バイトをクビになったあたりから、おれは密かに自らに禁酒を誓っていたのだが、知らぬ間にまた日常的に酒を飲むようになっている。

酒を飲むこと自体が悪いのではなく、酒を飲むことが自分にとって意のままにできないことになっているということが悪いのだ。気づけばおれは酔いどれて、畜生以下の何かに成り果てているのだ。おれはある意味、酒にはめっぽう弱いのだ。おれにとって、酒を飲むことはそれによって得られること以上に、多くを失うことであるから、おれは酒を飲むべきではないのに、気づけば自ら立てた禁酒の誓いを破り、あの恍惚の中に身を委ねている。

いまだってそうだ。ぼんやりとした頭で、いい加減な文章を綴っている。もしもおれに文筆の才能があったのなら、それでも一向にかまわなかったかもしれない。おれの知る限り、詩人はみんな酔いどれだ。言葉を操る才能がおれにもあったのなら、おれは泥酔に身を委ねて、現実をずらかっただろう。それで一向にかまわなかっただろう。しかしそういうわけにはいかないのだ。おれはなんの才能も持たないから、そうした生き方はできないのだ。もっとも、この国で詩人として生きることがそもそも不可能に近いことだと思うがな。というのも、おれの知る限り、この国で詩人というのが職業として成り立っている例がそもそもきわめて少ない。
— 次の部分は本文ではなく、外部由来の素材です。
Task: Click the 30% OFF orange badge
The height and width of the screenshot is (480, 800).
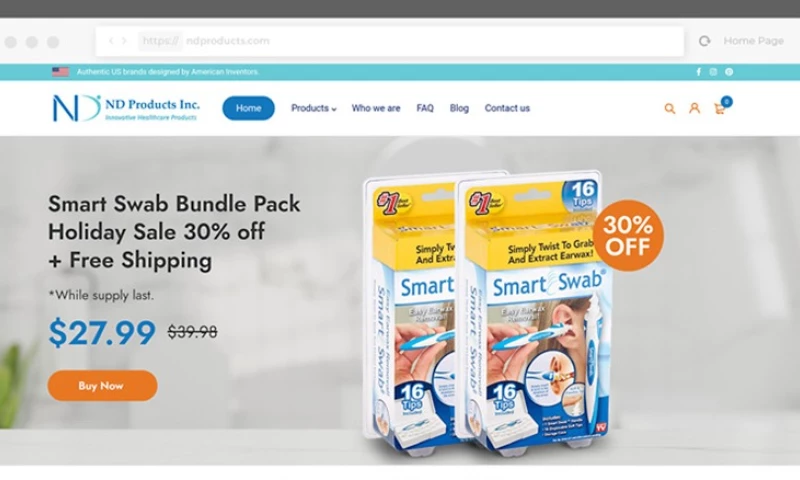Action: (x=628, y=235)
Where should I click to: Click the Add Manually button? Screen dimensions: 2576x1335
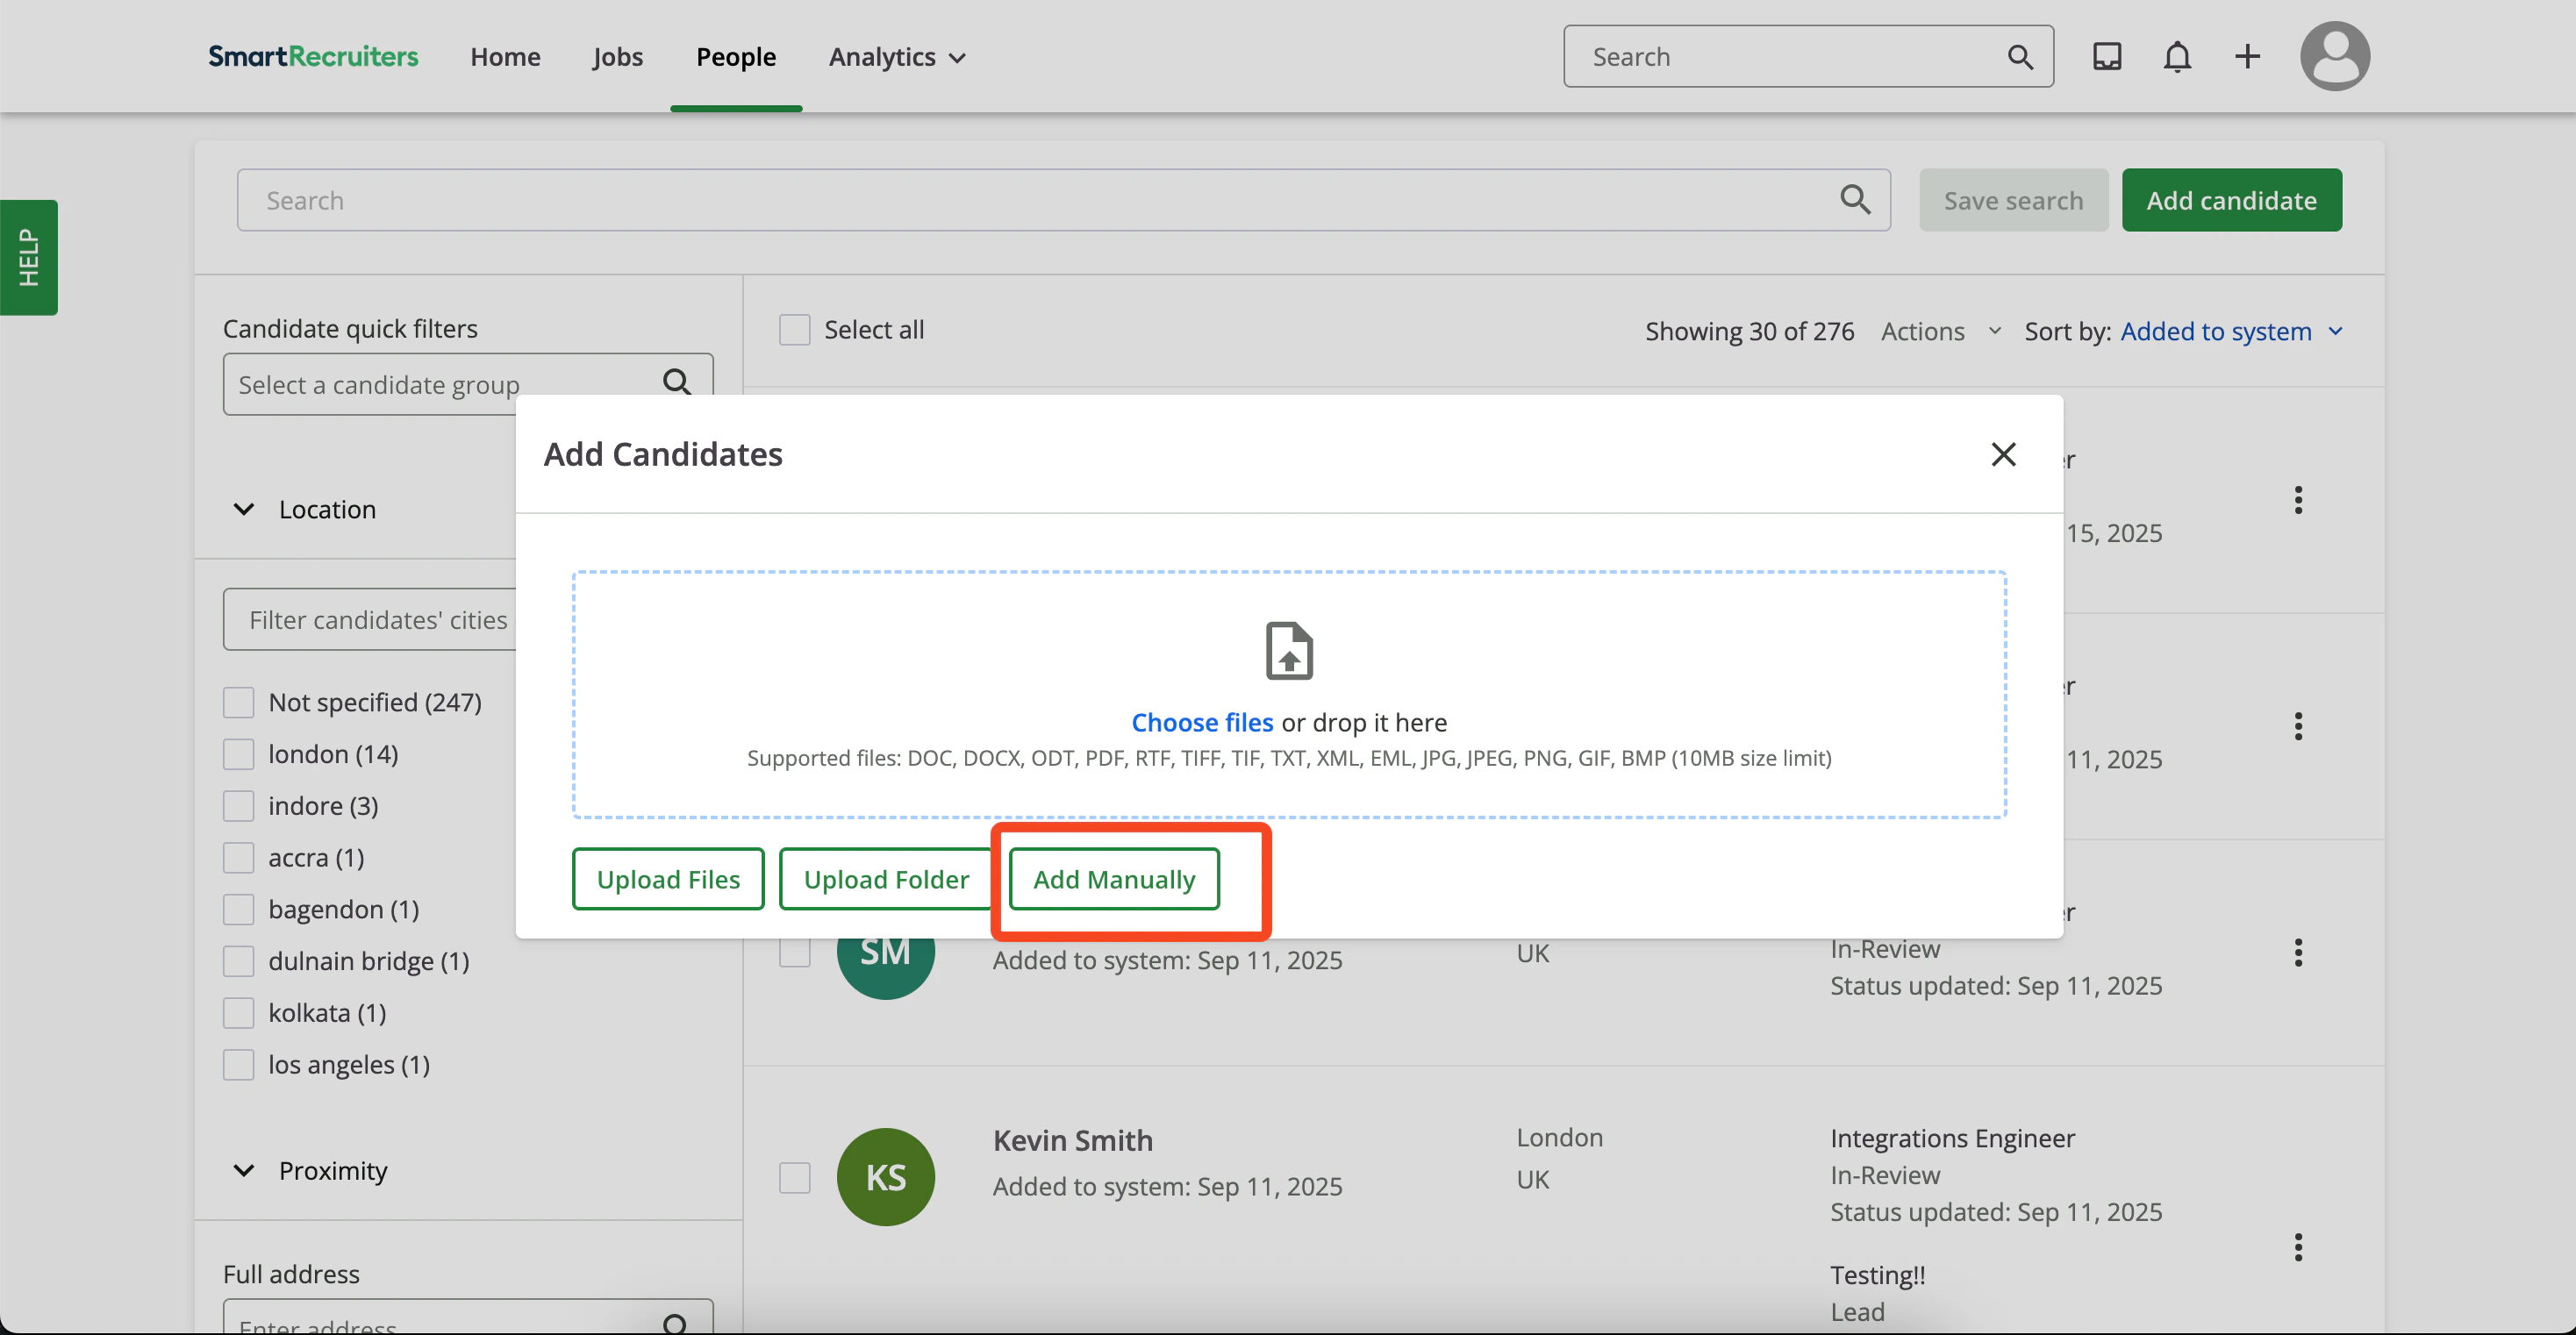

現代においてはほとんどゼロと言って良い。
そんなことはどうでも良い。おれはいったい何が言いたいのか。知らん。

とりあえず、酒を飲んで頭がもうろうとしている自分に腹が立っているとき、おれはとりあえずその怒りをなんとか文字にしようとするのだ。それ以外の怒りのケースでも同じだけれど、おれが何かに腹を立てるとしたら大体酒が絡んでいる。

おれは酒が嫌いなのだろうか。しかし、嫌いだという割には、酒をずっとやめられないでいる。その様子を見る限り、おれは酒にすでに屈しているのだろう。

酒はいまやおれの数少ない生きがいにもなるようなこの世の気休めであるけれど、不思議なことに、酒を飲んで良かったと思ったためしがない。酒など飲まなければ良かったと思うことばかりだ。それでも気づけばなけなしの貯金を切り崩して家から酒のストックがなくならないように気を張っているのだ。すでに正気の沙汰ではない。

酒など飲みたくない。飲みたいと思っていない。そのはずだ。しかしおれは酒を毎日飲むし、それも飲みたくて飲んでいるのだ。